Pleine ouest de Monte Trigo, l’embarcation aux lumières puissantes est en train de rentrer une ligne, trahit par sa manière de naviguer… Nous n’irons pas plus prés !
Nous restons dans son sillage pour se mettre en action de pêche. Nous notons quand même que ce navire pêche à proximité de notre ligne imaginaire, plus bon signe en nous assurant un réel bon passage. Travail fait, il coupe les feux et mets plein gaz direction le grand large… Enfoiré ! Nous sommes là, mais ce soir les calamars ont du mal à se présenter.
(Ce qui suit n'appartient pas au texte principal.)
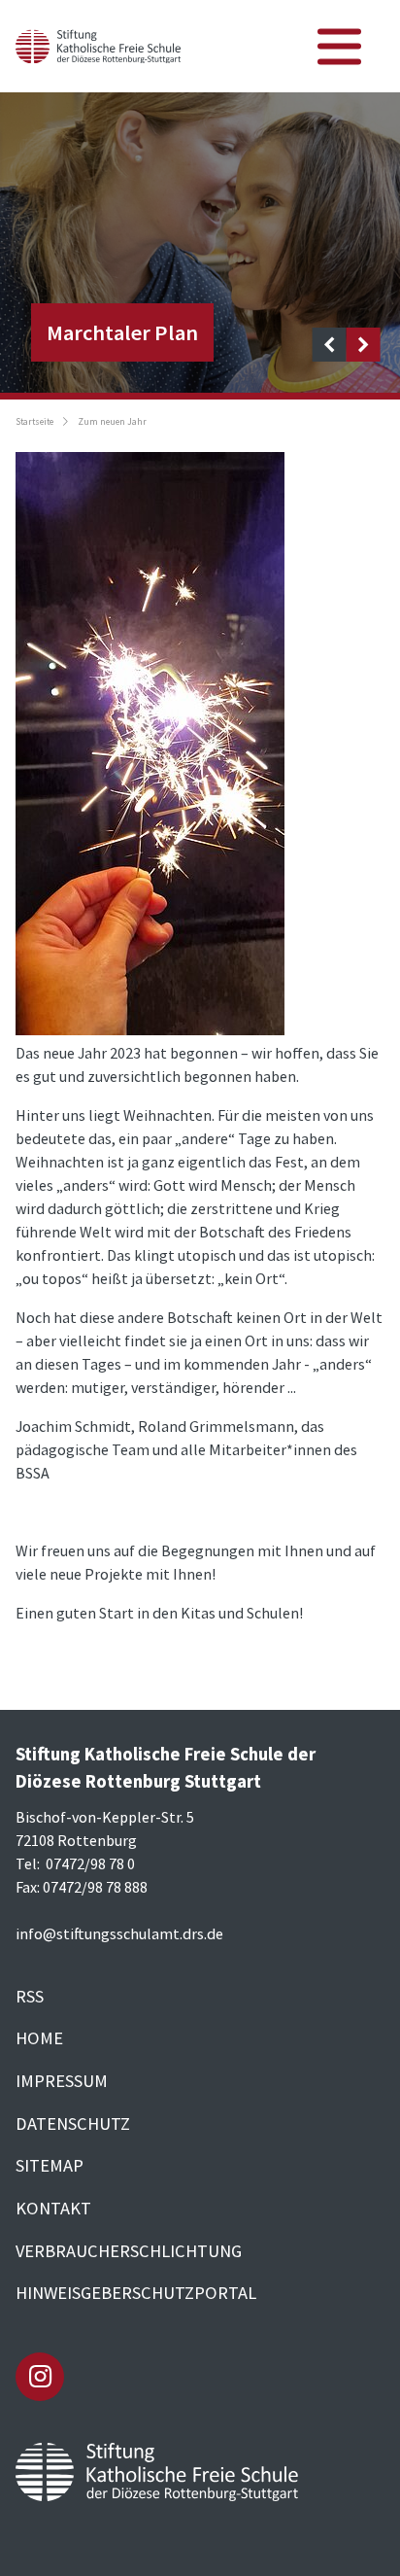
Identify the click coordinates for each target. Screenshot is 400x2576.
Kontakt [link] (53, 2208)
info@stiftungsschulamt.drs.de (119, 1933)
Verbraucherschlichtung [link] (129, 2251)
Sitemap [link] (49, 2165)
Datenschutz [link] (73, 2123)
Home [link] (39, 2038)
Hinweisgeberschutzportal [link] (136, 2292)
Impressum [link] (62, 2081)
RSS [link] (30, 1996)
Quelques petits passages mais pas de groupe fixés à la lumière comme précédemment observé.

La conservation de quelques belles pièces de calamars nous a permis de pouvoir quand même pêcher au cas où la capture de l’appât se ferait difficile, bien joué ! Les lignes sont à l’eau depuis déjà un certain temps, quand à Gorge et Fabio, ils dorment au fond du bateau. Moi je suis bien, en compagnie de la petite radio locale, je patiente toujours vigilant au moindre détail… Entre songe et pensée philosophique, en se donnant du courage, glorifiant le moment présent, glorifiant cette sensation de liberté incommensurable que nous procure le placement au cœur de cette « légende personnelle » …
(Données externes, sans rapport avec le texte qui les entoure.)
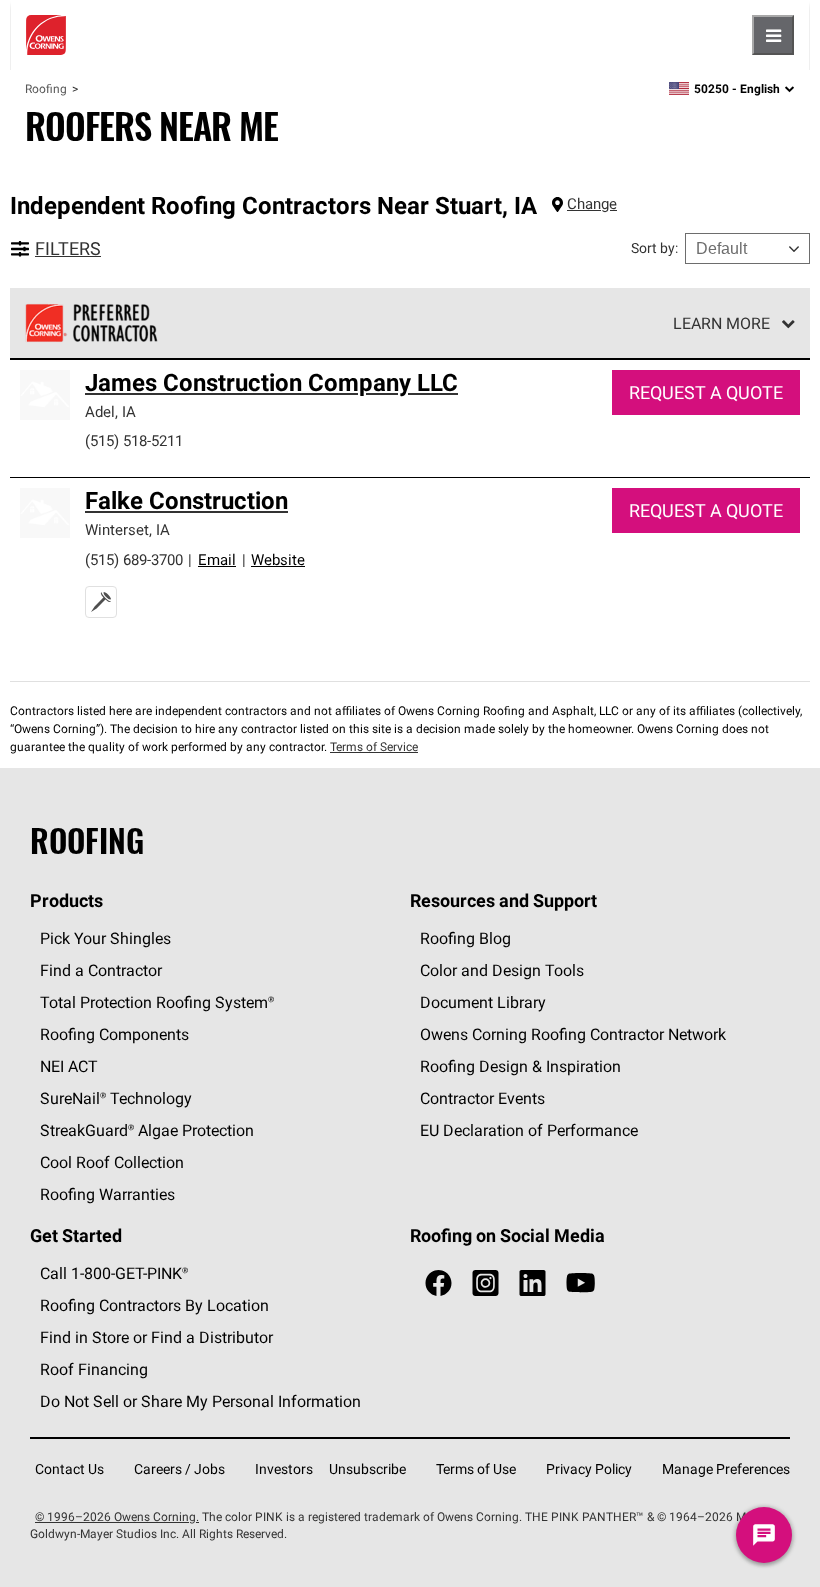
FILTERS (68, 248)
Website (278, 559)
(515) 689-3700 (134, 559)
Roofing (46, 88)
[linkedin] (532, 1283)
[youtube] (580, 1283)
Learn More (721, 323)
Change (592, 203)
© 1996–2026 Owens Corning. (117, 1516)
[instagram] (485, 1283)
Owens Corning (46, 35)
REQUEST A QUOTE (706, 392)
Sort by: (654, 248)
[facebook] (438, 1283)
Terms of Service (374, 746)
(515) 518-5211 (134, 440)
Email (217, 559)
Toujours après le lever de lune, qui commence à se transformer en un fin croissant. Une activité se représente au sondeur, dans trente mètres d’eaux, une masse de fourrage apparaît, mêlé à quelques grands échos. Sans attendre, j’ordonne à Fabio de se lever ! Somations bien sèche qui reste sans réponse… Je continue à observer, réveiller par cette présence autour du bateau, sans attendre un groupe de calamars venus chasser dans les lumières me confirme ce sentiment.

Sans rigoler, j’ordonne à Fab de se lever et avant qu’il se décolle les yeux… Un élastique claque, touche !

Le Gorge se lève électriquement, gros départ, tenu-stop and go ! XIPHIAS ! Bête était aujourd’hui bien plus violente, bien plus lourde et décidée. Elle avait pris de l’avance, obligé de manœuvrer et de partir derrière, le contrôle était bo.